An attempt to shut down Arroyo Grande’s Fort Hope was recently overruled. The museum, which is a popular field trip destination for local elementary school students, is currently in need of volunteers and donations.
According to an Aug. 10 press release, “on a 4 to 1 vote, the San Luis Obispo County Board of Supervisors denied the appeal of the Planning Commission ruling to issue a conditional-use permit to the Fort.”
Mike Zimmerman, spokesperson for the museum, was one of many community members to speak on behalf of Fort Hope.
“Fort Hope just started here a few years ago,” Zimmerman said. “The county had given them a permit, but apparently the county had messed up and didn’t give them the right kind of permit. They ended up telling the Loomis family that they needed to apply for a different type of permit. So they went through that process, and actually got a provisional-use permit for the agricultural museum, which is the category it’s under.”
According to Fort Hope’s Web site, the Loomis family has owned the Tar Springs Ranch since 1942. It says that “family members built an earlier version of a western town and allowed charitable organizations to use the setting for hundreds of fundraisers.”
The Web site also says that Pat and Leigh Ann Loomis, along with their five children, have lived on the ranch their entire lives. Zimmerman is happy that the Loomis family will be able to carry out the work they intended to do. “They’ve (had) a heart for doing this kind of thing for a few years, and now we’re going to be able to do it,” Zimmerman said.
The hands-on museum is designed to mimic a western frontier town of the mid-1800s. Visitors are able to partake in many activities at the museum.
“The skills that are going to be demonstrated are pretty varied,” Zimmerman said. “There will be skills with regard to agriculture, crops and fruit trees. There will be fishing and archery. There’s gold panning, butter churning, rope making, just
a lot of varied activities.”
For all of the conditions of the permit to be met, the fort will require several changes to be made. The museum is currently trying to raise enough money to make these necessary changes within the two-year deadline.
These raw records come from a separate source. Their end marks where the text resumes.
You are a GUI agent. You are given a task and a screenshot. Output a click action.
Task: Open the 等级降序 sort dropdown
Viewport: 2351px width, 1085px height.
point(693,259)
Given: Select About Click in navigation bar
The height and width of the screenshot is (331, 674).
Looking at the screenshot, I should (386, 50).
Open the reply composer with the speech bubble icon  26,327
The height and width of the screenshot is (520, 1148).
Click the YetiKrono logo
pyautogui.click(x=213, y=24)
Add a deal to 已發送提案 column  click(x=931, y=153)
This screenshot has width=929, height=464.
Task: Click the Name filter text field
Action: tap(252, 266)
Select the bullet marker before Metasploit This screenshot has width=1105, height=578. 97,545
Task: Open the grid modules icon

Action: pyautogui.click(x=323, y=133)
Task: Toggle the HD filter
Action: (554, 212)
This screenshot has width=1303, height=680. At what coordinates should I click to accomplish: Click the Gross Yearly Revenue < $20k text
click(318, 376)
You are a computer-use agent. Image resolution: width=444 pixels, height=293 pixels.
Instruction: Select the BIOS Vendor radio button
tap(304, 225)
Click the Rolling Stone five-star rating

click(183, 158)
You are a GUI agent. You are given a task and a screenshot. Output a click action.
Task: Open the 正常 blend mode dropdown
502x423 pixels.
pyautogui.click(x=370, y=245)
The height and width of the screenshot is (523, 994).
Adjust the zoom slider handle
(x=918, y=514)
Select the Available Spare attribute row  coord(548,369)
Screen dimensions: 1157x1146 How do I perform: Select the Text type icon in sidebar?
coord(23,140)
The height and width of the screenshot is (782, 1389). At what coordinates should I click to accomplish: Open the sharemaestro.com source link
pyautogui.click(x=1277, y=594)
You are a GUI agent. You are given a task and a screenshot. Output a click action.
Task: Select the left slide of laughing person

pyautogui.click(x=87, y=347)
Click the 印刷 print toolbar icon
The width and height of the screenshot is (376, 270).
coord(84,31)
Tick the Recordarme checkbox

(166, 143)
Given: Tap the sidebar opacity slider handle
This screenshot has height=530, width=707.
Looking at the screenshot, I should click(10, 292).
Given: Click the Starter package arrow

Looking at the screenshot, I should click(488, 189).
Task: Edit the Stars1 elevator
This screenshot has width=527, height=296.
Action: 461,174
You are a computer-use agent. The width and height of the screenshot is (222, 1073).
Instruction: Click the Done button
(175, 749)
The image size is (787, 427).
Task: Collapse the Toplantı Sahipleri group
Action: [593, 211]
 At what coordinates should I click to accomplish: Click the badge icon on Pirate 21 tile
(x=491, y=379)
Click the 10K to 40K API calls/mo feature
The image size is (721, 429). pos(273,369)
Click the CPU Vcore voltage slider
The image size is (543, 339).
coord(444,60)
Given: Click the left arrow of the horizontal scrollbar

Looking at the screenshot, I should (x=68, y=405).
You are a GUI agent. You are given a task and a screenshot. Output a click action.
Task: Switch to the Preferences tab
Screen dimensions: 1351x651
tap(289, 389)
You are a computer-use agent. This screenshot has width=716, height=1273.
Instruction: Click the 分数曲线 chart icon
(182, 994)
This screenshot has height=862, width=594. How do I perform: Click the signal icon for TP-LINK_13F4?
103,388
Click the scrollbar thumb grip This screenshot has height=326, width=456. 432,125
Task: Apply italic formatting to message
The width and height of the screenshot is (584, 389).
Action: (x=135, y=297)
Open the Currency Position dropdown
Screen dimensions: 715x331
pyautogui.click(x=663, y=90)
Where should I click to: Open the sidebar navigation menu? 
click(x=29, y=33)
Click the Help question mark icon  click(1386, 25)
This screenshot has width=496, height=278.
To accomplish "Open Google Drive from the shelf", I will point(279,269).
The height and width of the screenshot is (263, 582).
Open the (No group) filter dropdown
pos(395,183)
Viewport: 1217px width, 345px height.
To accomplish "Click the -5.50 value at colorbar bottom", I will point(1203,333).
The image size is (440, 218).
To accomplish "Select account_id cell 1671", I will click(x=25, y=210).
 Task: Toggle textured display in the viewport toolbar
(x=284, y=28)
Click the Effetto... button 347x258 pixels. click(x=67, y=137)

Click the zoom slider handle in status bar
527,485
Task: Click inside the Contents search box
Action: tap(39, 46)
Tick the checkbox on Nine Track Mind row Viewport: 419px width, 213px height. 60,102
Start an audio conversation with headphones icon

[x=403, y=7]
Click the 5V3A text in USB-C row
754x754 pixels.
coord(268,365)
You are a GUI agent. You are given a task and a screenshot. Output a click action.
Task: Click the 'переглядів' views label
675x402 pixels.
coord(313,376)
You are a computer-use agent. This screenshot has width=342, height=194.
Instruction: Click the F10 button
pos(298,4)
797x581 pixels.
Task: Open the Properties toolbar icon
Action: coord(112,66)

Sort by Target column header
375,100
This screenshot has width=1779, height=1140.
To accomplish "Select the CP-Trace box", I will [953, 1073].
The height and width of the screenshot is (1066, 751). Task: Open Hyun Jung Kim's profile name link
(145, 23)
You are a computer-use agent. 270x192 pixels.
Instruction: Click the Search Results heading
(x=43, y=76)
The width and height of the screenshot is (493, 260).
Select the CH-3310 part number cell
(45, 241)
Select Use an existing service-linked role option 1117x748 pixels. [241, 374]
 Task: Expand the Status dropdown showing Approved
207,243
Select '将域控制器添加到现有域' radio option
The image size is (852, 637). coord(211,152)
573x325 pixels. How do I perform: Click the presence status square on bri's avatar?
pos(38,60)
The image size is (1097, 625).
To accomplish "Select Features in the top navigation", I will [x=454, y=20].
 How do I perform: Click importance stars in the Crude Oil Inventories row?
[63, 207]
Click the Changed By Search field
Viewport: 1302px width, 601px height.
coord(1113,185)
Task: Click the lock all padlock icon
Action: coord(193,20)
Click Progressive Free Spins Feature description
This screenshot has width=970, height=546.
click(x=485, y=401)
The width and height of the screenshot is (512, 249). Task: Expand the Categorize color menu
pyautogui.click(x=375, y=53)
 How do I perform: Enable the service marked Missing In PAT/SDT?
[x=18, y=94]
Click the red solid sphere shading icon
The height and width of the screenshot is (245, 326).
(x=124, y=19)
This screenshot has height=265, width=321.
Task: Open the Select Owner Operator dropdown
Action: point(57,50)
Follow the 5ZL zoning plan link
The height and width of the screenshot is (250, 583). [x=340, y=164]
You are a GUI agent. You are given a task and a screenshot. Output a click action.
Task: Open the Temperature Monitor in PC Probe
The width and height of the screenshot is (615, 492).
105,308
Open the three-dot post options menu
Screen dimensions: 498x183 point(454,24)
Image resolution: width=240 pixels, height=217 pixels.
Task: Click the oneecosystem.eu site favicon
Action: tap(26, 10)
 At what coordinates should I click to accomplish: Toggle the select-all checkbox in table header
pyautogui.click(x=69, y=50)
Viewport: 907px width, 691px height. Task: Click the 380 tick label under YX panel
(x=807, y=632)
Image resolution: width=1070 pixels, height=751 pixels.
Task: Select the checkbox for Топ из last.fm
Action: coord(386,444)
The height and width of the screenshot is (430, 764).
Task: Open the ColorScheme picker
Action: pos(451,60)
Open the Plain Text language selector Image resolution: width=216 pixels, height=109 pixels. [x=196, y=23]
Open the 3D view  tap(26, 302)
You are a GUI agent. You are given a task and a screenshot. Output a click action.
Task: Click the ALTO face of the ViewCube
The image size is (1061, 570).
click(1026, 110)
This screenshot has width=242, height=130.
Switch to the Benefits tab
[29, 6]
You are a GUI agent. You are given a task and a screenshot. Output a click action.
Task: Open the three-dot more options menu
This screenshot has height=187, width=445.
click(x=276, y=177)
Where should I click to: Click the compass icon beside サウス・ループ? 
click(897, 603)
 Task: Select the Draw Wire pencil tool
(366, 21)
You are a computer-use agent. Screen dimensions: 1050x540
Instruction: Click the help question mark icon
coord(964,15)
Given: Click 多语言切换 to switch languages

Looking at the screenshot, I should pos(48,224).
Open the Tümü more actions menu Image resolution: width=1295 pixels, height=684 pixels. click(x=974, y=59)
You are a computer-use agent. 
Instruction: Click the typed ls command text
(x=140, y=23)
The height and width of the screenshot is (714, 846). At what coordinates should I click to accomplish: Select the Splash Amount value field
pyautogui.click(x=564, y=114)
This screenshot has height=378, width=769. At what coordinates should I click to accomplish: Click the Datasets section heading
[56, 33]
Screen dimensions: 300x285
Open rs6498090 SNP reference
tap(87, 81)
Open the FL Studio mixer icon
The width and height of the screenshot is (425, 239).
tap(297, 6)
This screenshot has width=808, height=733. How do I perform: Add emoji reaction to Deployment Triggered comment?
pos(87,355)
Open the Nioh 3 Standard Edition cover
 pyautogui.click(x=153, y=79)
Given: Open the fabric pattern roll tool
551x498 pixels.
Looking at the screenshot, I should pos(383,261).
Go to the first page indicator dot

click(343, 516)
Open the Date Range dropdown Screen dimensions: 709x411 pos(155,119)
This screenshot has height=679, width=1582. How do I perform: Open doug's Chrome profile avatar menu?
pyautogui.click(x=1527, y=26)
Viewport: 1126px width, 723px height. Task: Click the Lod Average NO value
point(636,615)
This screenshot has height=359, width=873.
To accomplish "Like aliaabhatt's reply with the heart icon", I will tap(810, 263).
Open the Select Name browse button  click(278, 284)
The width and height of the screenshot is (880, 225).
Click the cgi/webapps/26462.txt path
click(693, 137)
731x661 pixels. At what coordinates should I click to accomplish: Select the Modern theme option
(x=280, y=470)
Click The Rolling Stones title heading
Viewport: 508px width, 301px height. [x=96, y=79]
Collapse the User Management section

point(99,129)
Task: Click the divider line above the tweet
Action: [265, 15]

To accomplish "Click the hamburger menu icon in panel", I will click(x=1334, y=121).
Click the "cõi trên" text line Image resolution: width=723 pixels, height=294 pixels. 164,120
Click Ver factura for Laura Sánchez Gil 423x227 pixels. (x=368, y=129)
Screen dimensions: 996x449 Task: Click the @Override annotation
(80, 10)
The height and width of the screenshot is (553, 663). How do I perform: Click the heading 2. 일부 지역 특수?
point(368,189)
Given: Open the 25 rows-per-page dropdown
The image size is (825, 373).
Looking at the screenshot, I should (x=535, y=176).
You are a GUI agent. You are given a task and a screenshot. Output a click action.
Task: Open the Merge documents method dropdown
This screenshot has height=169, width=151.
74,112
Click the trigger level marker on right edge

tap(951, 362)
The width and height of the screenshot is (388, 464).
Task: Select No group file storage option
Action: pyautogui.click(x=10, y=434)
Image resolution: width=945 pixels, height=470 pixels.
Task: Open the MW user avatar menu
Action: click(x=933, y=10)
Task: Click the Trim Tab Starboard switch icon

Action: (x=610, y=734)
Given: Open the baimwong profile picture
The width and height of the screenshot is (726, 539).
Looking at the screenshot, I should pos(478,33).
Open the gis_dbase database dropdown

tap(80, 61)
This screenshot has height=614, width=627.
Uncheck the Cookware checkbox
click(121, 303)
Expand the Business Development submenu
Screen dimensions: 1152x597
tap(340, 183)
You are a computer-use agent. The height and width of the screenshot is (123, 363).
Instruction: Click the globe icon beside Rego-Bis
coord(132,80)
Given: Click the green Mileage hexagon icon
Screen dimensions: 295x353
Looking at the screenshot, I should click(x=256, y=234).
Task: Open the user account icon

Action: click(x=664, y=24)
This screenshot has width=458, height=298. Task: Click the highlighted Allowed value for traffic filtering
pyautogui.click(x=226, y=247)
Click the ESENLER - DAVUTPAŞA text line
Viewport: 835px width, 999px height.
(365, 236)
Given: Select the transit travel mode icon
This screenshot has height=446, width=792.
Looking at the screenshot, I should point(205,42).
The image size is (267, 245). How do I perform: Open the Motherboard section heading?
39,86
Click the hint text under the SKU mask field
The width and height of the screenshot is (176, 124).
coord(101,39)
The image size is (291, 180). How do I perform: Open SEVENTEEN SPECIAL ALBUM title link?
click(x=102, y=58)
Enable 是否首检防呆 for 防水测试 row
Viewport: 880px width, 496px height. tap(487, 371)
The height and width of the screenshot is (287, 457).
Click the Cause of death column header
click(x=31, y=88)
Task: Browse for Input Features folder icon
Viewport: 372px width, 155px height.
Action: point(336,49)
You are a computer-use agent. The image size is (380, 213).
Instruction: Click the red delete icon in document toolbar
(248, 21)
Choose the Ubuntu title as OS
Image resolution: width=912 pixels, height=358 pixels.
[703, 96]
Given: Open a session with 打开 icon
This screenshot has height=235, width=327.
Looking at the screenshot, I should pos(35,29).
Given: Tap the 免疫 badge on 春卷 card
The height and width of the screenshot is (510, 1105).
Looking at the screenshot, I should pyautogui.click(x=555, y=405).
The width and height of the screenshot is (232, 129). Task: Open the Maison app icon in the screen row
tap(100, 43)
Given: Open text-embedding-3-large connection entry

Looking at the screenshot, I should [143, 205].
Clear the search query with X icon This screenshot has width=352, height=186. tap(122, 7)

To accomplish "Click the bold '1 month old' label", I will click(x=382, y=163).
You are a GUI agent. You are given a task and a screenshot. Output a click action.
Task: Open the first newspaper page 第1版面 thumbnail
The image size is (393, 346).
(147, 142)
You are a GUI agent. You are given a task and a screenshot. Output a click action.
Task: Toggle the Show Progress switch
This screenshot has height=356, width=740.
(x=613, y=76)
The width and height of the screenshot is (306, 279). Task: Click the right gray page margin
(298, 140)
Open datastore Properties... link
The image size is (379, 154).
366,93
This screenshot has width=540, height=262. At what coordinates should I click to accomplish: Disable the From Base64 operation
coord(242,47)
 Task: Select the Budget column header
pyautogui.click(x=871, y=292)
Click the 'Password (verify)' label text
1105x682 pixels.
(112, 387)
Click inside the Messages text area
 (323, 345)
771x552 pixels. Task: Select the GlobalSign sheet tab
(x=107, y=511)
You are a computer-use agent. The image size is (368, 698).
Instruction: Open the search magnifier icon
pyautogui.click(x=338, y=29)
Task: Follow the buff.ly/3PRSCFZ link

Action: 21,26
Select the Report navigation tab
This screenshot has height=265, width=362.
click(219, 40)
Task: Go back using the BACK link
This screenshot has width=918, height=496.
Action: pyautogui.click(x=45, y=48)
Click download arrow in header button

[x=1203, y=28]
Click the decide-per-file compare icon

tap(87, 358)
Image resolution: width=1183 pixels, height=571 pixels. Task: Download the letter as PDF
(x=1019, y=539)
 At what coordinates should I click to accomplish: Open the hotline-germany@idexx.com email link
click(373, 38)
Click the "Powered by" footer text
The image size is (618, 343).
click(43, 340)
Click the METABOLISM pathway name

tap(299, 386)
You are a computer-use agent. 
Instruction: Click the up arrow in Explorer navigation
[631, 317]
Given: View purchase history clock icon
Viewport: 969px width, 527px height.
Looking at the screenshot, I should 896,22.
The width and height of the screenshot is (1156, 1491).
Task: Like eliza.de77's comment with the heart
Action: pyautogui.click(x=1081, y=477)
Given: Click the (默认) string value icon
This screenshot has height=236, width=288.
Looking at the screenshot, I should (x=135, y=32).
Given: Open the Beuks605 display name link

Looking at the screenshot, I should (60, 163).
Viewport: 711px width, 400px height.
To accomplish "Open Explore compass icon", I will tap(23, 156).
“At this point, they have to raise money for making the improvements. They have 24 months to do the improvements according to the conditions,” Zimmerman said. “So, we’re in a fundraising mode at this point, trying to get people to donate money. There was one individual who pledged up to $25,000 as matching funds for any money raised within the next 30 days. So we’re trying to bring that in so we (can) have $50,000 to start with here, to get things done.”
Although fundraising will be essential for Fort Hope in the immediate future, Zimmerman says that additional fundraisers will inevitably occur down the road.
“We would really like to get about $60,000 right now within the next thirty, forty days,” he said. “That would give us enough to do the improvements that the county wants, plus some operating costs.
“The camp will require approximately $30,000 annually to operate, so there’s always a need for funds, and there will be fundraisers annually. Right now we need a pretty good chunk to come in, so we can get these improvements and get these conditions of the approval out of the way.”
Because of the specifications of the aforementioned permit, the fort is not open to the general public. Zimmerman says that the permit allows the museum to host thirty events a year, with no more than thirty students at a time.
According to the press release, the permit will require construction of handicapped restrooms, additional parking, and improvements to the road to meet California fire standards. Costs for these improvements are supposed to be anywhere from $30,000 to $40,000.
Fort Hope is openly searching for volunteers and donations so that they can continue to make themselves available to local students.
Zimmerman has a specific message to Cal Poly students and other people of the community: “I would say that if they were interested in California history, and want to help, there are things that can be done on a volunteer basis,” he said.
“They can see if they have any particular skills in these mountain men/frontier kind of things. They ought to get a hold of the Loomises if they want to volunteer to help do some of the projects that need to be done on the ranch. There are a lot of things that need to be done, and it would be great if they’d want to help out.”
Information on the museum can be found at Fort Hope’s Web site, www.forthope.org.